* _SOURCE EXCERPT_:
Anglers are advised that barbless hooks are required when fishing for salmon and steelhead on the Columbia River, many of its tributaries, and the North Jetty.
Buoy 10 fishery: The popular chinook fishery in the lower 16 miles of the Columbia River has been extended through Sept. 14, because the catch has been lower than expected. In addition, the requirement that anglers release wild, unmarked chinook on Sundays and Mondays has been lifted on Sept. 4-5 for the same reason.
Through Sept. 14, the daily limit is 2 salmon/steelhead, only one of which may be a chinook. Salmon other than chinook and coho must be released, and only one hatchery steelhead may be retained. From Sept. 6-30, the daily limit is two hatchery coho, or one hatchery coho and one hatchery steelhead. All salmon except hatchery coho must be released.
Boat anglers should be aware of Oregon's sport fishing closure at the mouth of Young's Bay that runs through Sept.15.
Fishing upriver: As salmon and steelhead move further upriver, anglers should be aware of changing catch limits upstream from the Buoy 10 area.
In most areas of the river up to McNary Dam, the catch limit is a maximum of two adult salmon or one adult salmon and one hatchery steelhead. In all cases, anglers must release all salmon other than chinook or coho. Wild coho must be released from the Hood River Bridge downstream.
However, due to conservation limits, anglers are limited to one chinook salmon from Rocky Point/Tongue Point upstream to Warrior Rock through Sept. 9. Then, from Sept. 10-14, only hatchery chinook with a clipped adipose or left ventral fin may be retained. From Sept. 15-30, anglers must release all chinook salmon in those waters.
Other mainstem Columbia rules in effect in September:
Buoy 10 upstream to McNary Dam Only one hatchery steelhead per day may be kept through Dec. 31.
Buoy 10 upstream to the Washington/Oregon border, 17 miles upstream from McNary Dam Through Dec. 31, each angler aboard a vessel may fish using salmon/steelhead gear until the daily salmonid limit for all anglers aboard has been reached.
Warrior Rock Line upstream to the Hwy. 395 Bridge at Pasco Up to 2 adult chinook, fin-clipped or not, may be retained per day through the end of the year
Bonneville Dam upstream to McNary Dam The anti-snagging rule is in effect for salmon and steelhead through mid-October, requiring that those species be hooked inside the mouth to be retained. Night closure is also in effect from Bonneville Dam upstream to The Dalles Dam.

* _DATA PROVIDED_:
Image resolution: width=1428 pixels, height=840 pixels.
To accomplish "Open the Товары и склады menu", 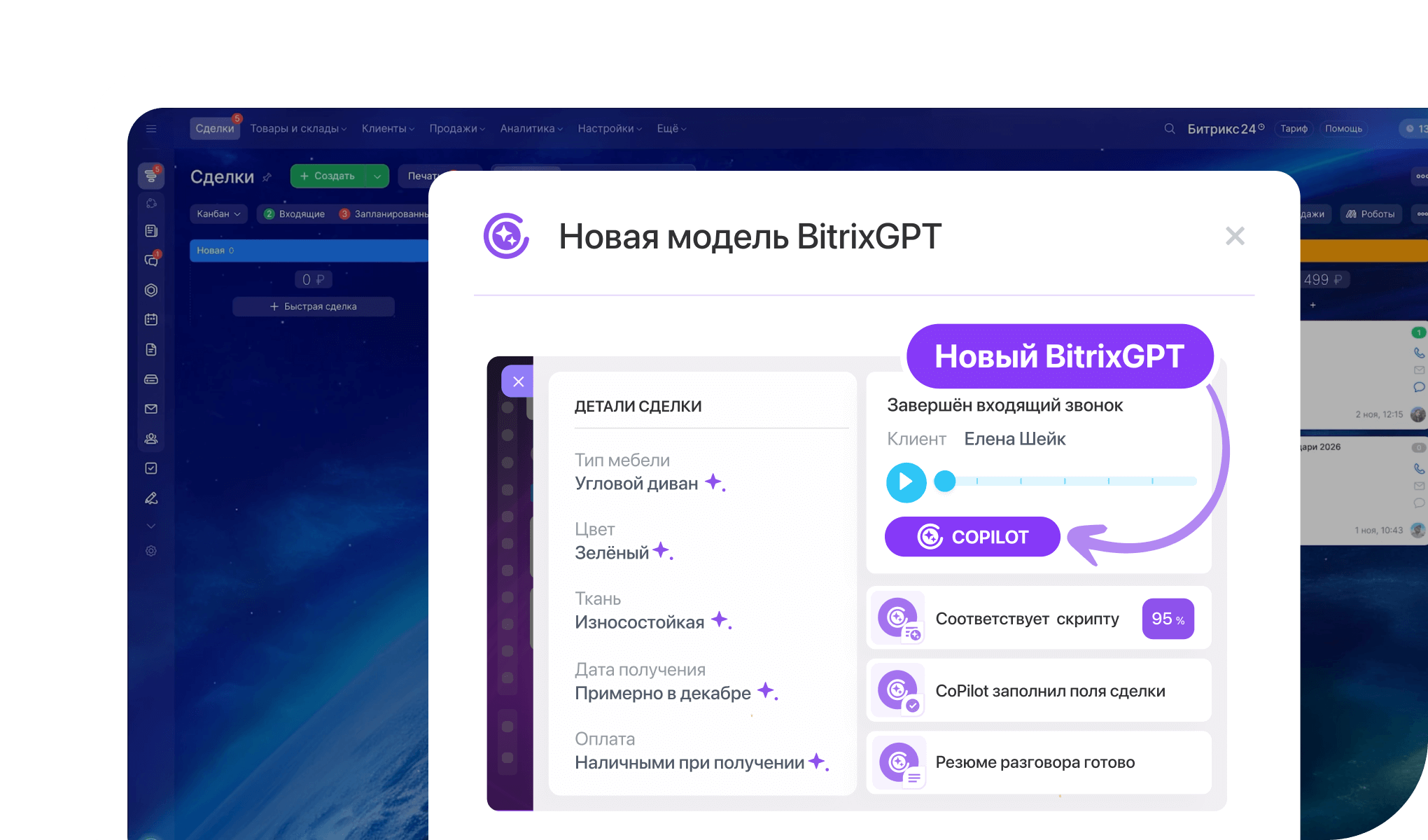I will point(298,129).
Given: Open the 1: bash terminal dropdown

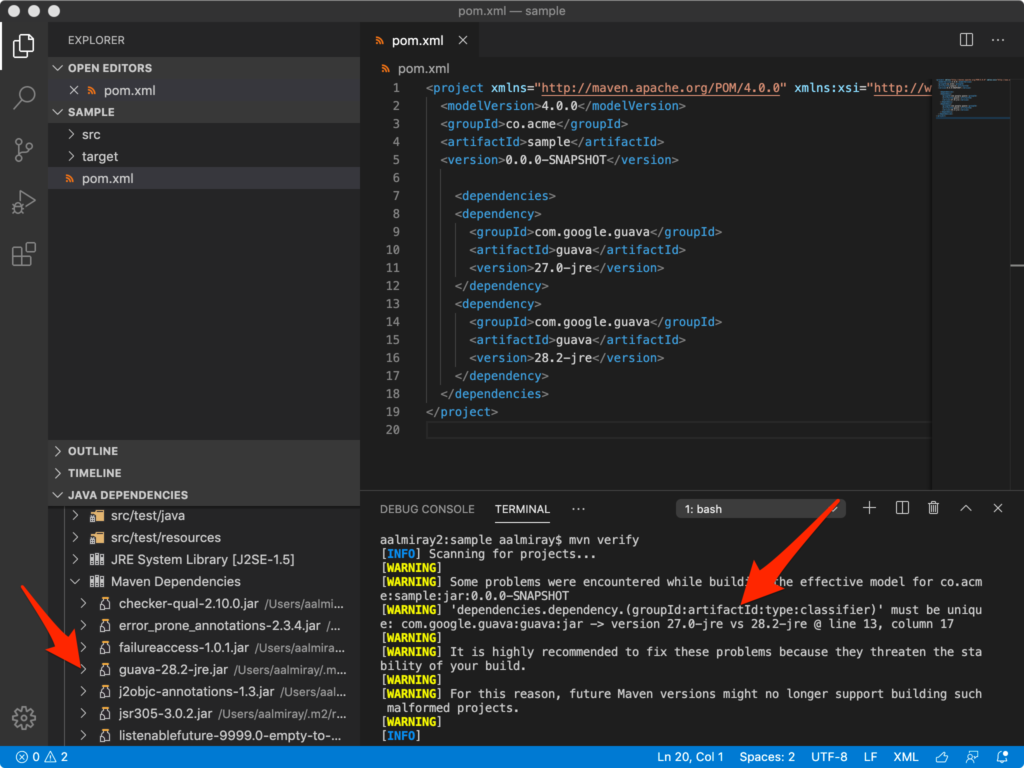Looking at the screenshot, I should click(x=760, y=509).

* _LIST OF TASKS_:
1) Translate this sentence from the Columbia River fishing rules into Spanish: "As salmon and steelhead move further upriver, anglers should be aware of changing catch limits upstream from the Buoy 10 area."
2) Pick up the Columbia River fishing rules where they stop and continue them.
The data above were drawn from a separate source and have no connection to the Columbia River fishing rules.

* _THE RESPONSES_:
1) A medida que el salmón y la trucha steelhead remontan el río, los pescadores deben estar atentos a los cambios en los límites de captura aguas arriba de la zona de Buoy 10.

2)
Fishing the tributaries: Success rates for salmon fishing usually start ramping up in area tributaries in September. Best bets for chinook include the Cowlitz, Kalama, Lewis, Washougal and Klickitat rivers, along with Drano Lake.
Chinook retention is limited to fish with a clipped adipose fin, except on the Klickitat River and Drano Lake where anglers can catch up to three adult chinook marked or unmarked per day. In addition, up to 2 adult coho a day may be retained from the Klickitat River and 3 adult coho from Drano Lake. Again, the fish may be marked or unmarked.
Due to the reduced coho forecast, anglers are limited to taking two marked adult hatchery coho a day on all tributaries to the lower Columbia River with hatchery programs. Anglers can find coho in the Cowlitz, Deep, Grays (including West Fork), Kalama, Lewis, Toutle, and Washougal rivers.
For steelhead, Drano Lake and the Wind River are popular spots to catch fish as they stop or at least slow down to enjoy the cooler waters. The smaller "A-run" fish usually stay on the bite through mid-August, when larger "B-run" steelhead weighing in the teens arrive to take up the slack.
Warmwater fish: Walleye fishing can be good in the Columbia River near Camas, as well as in The Dalles and John Day pools at this time of year. Bass fishing is also heating up from Bonneville Dam to McNary Dam.
Trout: For anglers who don't mind a hike or a drive, September is also a great time to head for the high lakes around Mount Adams, Mount St. Helens, and the south end of the Cascade Range. Lakes you can drive up to include Goose, Council, Takhlakh, Ollalie, and Big Mosquito, all offering great fall fishing opportunities.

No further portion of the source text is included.